START Data
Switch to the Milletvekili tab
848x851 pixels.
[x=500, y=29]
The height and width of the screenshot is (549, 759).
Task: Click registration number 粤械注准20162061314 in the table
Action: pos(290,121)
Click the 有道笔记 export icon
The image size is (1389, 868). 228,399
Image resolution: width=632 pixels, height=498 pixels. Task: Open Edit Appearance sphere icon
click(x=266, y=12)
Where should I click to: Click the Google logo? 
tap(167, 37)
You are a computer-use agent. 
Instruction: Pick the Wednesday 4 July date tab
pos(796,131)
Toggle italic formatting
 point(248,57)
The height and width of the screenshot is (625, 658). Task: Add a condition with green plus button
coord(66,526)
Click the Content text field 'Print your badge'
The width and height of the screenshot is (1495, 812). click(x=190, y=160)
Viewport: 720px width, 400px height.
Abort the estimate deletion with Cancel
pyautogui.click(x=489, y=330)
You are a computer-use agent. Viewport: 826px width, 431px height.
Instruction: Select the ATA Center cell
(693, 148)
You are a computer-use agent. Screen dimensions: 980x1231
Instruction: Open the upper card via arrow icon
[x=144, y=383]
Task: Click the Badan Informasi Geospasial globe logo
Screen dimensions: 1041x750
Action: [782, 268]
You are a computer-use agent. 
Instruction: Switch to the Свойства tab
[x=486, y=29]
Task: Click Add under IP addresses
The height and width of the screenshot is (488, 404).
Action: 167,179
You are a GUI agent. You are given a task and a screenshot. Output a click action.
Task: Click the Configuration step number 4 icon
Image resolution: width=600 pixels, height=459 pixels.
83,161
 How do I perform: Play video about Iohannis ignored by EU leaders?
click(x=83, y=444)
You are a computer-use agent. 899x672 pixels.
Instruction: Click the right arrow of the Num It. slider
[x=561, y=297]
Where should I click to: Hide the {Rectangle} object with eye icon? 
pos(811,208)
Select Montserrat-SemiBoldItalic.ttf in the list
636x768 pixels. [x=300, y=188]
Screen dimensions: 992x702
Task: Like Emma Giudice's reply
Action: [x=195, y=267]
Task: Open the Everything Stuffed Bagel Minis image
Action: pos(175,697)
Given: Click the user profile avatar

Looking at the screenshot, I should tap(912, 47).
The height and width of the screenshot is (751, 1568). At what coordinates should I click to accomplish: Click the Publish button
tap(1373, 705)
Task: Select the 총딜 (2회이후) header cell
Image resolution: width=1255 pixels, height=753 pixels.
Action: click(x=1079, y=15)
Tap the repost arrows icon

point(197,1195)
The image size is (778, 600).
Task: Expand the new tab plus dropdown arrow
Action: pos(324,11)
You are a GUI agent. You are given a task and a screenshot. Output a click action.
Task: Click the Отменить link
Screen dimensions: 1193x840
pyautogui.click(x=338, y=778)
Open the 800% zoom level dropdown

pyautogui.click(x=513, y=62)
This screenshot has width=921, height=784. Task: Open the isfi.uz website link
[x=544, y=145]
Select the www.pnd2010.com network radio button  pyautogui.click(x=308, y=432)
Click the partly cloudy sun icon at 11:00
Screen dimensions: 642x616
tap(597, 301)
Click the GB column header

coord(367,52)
END Data
* [To do]:
Pick each line holding "agent" out of the entries above and return it.

* [Solution for this problem]:
You are a computer-use agent. 
You are a computer-use agent. Viewport: 826px width, 431px height.
You are a computer-use agent. Screen dimensions: 980x1231
You are a computer-use agent. 
You are a GUI agent. You are given a task and a screenshot. Output a click action.
You are a computer-use agent. 899x672 pixels.
You are a GUI agent. You are given a task and a screenshot. Output a click action.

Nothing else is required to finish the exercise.